Сам Грива был значительно трезвее друга. Он не мог позволить себе надраться и забыть все проблемы. Он думал. Думал о том, как убедить начальство допустить его к мощам «пессимиста». Артёму почему-то казалось: стоит ему посмотреть поближе на мертвого гостя из иных пространств-времен — и всё сразу станет ясно. Откуда проистекает такая уверенность — от интуиции или от циркулирующего в крови алкоголя, — Грива затруднился бы сказать.
Но когда колеса «крыла» коснулись пулковской полосы, оказалось, что Грива тоже уснул, потому что посадки не почувствовал. Разбудил его старший стюард.
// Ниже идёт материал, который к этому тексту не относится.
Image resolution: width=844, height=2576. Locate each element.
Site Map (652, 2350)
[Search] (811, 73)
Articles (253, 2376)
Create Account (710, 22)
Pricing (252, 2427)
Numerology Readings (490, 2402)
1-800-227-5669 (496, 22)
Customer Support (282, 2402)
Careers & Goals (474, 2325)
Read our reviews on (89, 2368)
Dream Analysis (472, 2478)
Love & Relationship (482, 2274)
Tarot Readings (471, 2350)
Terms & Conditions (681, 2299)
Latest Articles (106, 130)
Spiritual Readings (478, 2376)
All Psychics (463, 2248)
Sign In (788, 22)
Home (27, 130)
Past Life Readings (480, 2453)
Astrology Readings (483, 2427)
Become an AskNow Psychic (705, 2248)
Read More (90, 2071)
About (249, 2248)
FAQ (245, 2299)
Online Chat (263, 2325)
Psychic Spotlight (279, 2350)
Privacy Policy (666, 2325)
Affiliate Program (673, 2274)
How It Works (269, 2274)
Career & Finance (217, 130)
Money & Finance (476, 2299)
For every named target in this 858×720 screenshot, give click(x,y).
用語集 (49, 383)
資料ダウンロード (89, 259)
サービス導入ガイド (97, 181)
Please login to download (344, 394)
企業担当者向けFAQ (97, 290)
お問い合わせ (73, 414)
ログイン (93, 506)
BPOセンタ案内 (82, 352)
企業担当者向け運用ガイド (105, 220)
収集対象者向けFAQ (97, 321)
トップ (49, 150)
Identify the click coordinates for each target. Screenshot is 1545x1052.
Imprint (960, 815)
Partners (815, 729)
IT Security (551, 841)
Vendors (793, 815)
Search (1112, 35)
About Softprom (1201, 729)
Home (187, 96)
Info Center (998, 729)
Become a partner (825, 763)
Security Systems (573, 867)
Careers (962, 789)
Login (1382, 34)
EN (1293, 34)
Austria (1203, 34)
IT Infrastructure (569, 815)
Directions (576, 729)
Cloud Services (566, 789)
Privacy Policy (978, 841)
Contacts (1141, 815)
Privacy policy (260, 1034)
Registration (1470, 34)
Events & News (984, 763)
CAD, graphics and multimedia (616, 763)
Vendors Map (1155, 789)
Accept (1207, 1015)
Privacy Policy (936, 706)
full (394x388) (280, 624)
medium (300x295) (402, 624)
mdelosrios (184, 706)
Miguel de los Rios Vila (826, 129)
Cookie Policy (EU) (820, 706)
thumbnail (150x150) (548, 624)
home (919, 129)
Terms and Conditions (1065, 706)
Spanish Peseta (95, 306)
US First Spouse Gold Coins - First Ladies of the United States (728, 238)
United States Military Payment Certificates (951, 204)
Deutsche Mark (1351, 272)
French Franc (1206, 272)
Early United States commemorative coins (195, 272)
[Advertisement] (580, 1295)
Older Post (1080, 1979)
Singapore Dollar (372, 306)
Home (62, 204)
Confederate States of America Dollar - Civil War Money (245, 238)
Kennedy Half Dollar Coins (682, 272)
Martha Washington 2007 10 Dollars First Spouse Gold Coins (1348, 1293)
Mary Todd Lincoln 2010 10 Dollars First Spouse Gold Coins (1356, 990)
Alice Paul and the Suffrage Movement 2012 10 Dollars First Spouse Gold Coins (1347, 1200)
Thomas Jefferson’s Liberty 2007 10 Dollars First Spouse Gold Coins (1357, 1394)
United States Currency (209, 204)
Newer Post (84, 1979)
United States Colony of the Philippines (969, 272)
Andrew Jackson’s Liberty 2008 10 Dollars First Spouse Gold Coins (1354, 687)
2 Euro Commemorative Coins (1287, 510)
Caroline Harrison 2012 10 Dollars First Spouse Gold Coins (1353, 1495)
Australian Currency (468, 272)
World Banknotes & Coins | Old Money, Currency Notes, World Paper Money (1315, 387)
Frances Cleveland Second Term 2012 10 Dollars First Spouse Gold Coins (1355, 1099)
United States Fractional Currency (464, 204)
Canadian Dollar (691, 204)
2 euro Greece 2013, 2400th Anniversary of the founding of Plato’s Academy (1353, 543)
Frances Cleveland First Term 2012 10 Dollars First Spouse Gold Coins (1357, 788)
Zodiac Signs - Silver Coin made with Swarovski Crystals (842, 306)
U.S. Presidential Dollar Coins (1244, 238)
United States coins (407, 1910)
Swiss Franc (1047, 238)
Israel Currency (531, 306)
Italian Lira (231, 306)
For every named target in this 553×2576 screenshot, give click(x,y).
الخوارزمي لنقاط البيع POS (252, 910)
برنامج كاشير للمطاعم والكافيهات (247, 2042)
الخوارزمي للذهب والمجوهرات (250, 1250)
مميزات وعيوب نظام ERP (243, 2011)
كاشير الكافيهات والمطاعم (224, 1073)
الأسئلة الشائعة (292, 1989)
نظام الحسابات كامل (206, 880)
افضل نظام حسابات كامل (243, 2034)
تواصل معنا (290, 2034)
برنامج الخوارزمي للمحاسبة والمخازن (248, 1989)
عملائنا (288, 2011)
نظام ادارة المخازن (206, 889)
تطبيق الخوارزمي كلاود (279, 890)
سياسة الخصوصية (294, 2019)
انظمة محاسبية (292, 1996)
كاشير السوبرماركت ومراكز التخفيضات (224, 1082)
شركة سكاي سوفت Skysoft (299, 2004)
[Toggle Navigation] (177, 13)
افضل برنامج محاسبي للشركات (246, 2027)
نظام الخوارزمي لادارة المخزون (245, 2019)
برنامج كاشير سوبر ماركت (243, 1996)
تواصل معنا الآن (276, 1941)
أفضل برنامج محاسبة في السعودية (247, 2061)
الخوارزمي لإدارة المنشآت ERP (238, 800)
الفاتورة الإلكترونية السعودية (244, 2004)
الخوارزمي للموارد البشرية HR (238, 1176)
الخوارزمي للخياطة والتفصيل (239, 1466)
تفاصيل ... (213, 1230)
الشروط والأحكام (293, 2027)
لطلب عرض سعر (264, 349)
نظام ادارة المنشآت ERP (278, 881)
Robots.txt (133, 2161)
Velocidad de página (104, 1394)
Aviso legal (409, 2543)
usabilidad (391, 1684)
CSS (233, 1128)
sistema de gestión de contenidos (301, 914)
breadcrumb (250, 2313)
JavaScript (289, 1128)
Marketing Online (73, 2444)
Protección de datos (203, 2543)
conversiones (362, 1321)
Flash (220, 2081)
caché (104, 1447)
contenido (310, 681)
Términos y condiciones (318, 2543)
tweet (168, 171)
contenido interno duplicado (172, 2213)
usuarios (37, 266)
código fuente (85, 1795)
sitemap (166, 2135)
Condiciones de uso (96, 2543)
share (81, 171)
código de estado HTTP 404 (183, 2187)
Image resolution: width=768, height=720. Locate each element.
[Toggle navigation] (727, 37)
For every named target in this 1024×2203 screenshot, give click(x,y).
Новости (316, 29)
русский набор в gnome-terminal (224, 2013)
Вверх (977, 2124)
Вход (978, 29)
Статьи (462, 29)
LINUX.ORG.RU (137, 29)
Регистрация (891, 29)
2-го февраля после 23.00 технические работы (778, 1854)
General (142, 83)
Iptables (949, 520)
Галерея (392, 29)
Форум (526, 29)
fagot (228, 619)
— Санкт-Петербург, господин майор, — сообщил он почтительно. — Вас ждут у трапа.
— Кто? — спросил Грива.
— Думаю, это ваш батюшка, — ответил стюард.
Но он ошибся.
За Гривой приехал дед. Вернее, прилетел.
Его здоровенная, как автобус, белая вертушка с императорскими «орлами» на бортах села прямо у трапа. Грива-самый-старший прохаживался вокруг, нервируя собственную охрану, и ждал, пока его внука выгрузят из «крыла».
— Пил? — спросил он строго.
— Дед, ты бы хоть поздоровался сначала, — сказал Артём.
— Здорово. Здравствуй, Иван.
— Здравия желаю, Ваше Высокопревосходительство! — Сучков, спускавшийся следом за Артёмом, остановился и вытянулся.
— Вольно. Можешь звать меня Андреем Алексеевичем. Я слыхал, ты Тёмке моему жизнь спас?
— Это еще вопрос, кто кому спас, — возразил Сучков.
— Это я тебя спас, — вмешался Грива. — От похмельного синдрома. А себя — не успел. Дед, попроси у своего врача что-нибудь… восстанавливающее.
— У меня в твои годы похмелья не было, — пренебрежительно заявил дед. — Полезай в машину, там я тебя сам подлечу. «Смирновской». Иван, ты с нами?
— А «Смирновской» у вас много, Андрей Алексеевич?
— Алкоголики!
— Андрей Алексеевич, мы же в отпуске!
— Тогда другое дело. Ладно, пошли внутрь, а то мои совсем извелись. Думают: я еще стою того, чтобы меня укокошить.
С этими словами, к немалому облегчению своих телохранителей, дед довольно лихо вскарабкался на борт вертушки.
— Куда летим, Ваше Высокопревосходительство? — осведомился пилот.
— В Суоми. На мою дачу. Игнат, распорядись, чтобы там подготовились, — велел он начальнику охраны. — Банька и все такое. Марьяна, — повернулся он к сопровождающему врачу, — дай моему малахольному внуку что-нибудь для укрепления организма. И мне тоже дай. Будем сегодня Бахуса тешить.